• _Task directions_
Each line from the one containing "Where should I click to: Click the 1304" to the end of the data must be copied exactly, the first and last included; no other lines and no pictures belong in the copy.

━━━━━ Supplied records ━━━━━

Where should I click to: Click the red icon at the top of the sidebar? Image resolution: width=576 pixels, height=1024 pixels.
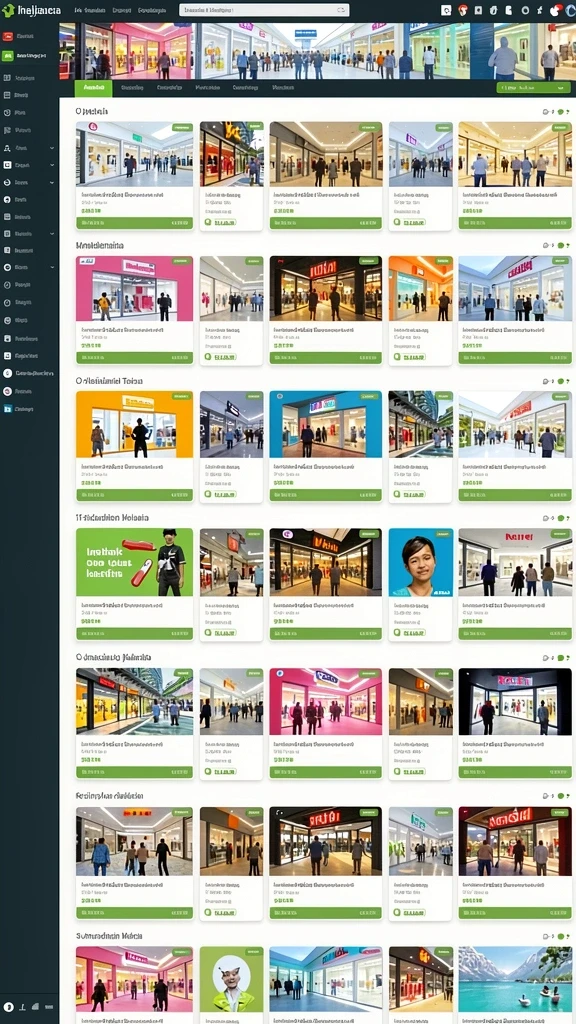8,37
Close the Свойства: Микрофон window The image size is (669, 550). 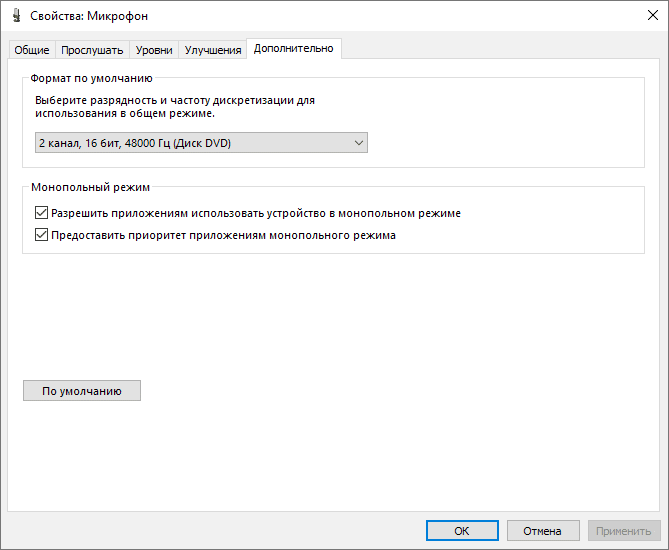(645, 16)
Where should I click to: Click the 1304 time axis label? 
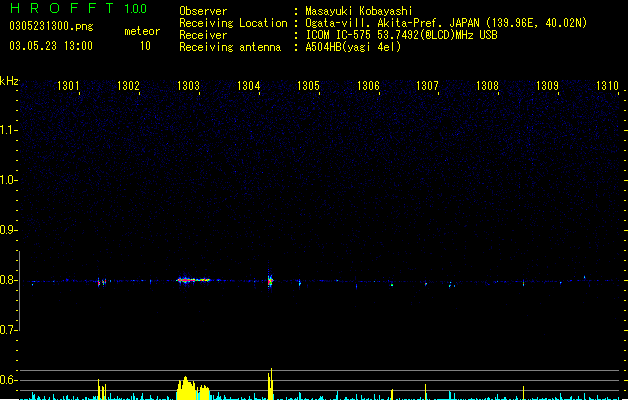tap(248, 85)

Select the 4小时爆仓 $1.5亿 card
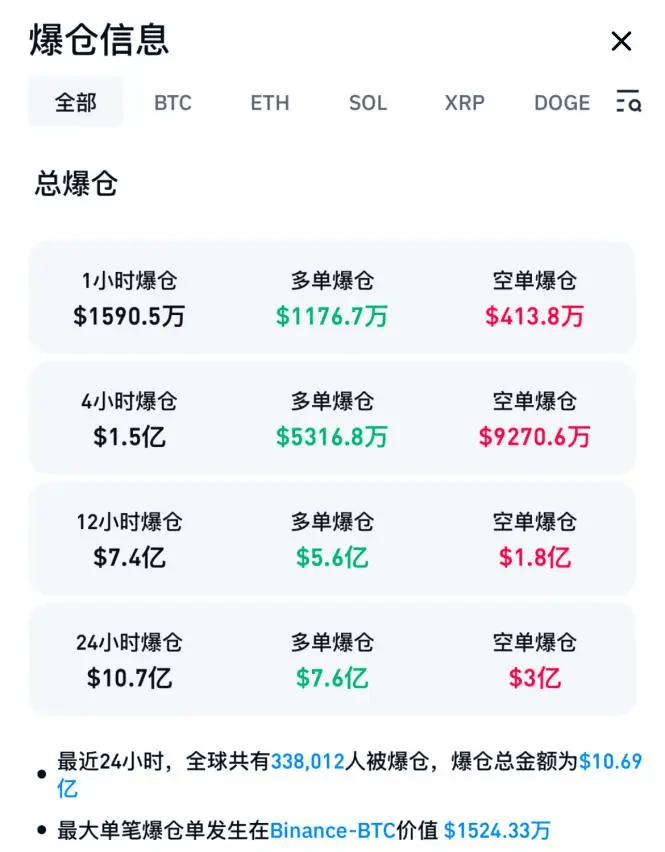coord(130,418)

━━━━━

• _Written response_
Where should I click to: Click the 1304 time axis label? 
tap(248, 85)

Select the 4小时爆仓 $1.5亿 card
coord(130,418)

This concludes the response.